Segment Open

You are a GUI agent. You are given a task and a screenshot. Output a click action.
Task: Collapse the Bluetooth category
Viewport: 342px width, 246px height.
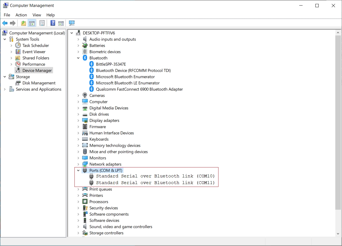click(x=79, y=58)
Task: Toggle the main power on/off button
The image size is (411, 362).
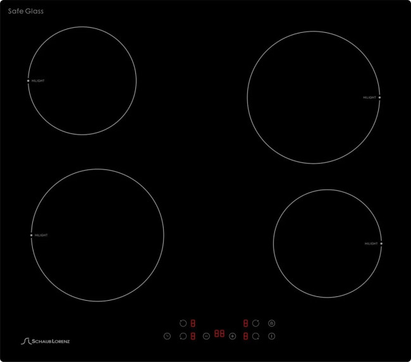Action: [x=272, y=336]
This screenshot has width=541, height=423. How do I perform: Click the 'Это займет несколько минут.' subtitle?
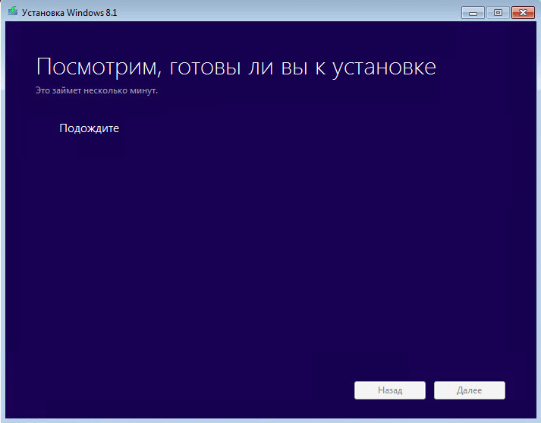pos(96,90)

Segment Closed
Segment Open

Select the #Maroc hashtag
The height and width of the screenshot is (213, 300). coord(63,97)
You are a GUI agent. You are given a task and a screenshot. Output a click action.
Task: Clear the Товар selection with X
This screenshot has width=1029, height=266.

Segment Closed
Segment Open

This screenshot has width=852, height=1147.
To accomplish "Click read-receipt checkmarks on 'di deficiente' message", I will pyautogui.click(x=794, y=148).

Segment Closed

Take from the material above the lines running from the one with "Select the #Maroc hashtag" through the one with "This screenshot has width=1029, height=266.", and repeat them exactly, with nothing else.

Select the #Maroc hashtag
The height and width of the screenshot is (213, 300). coord(63,97)
You are a GUI agent. You are given a task and a screenshot. Output a click action.
Task: Clear the Товар selection with X
This screenshot has width=1029, height=266.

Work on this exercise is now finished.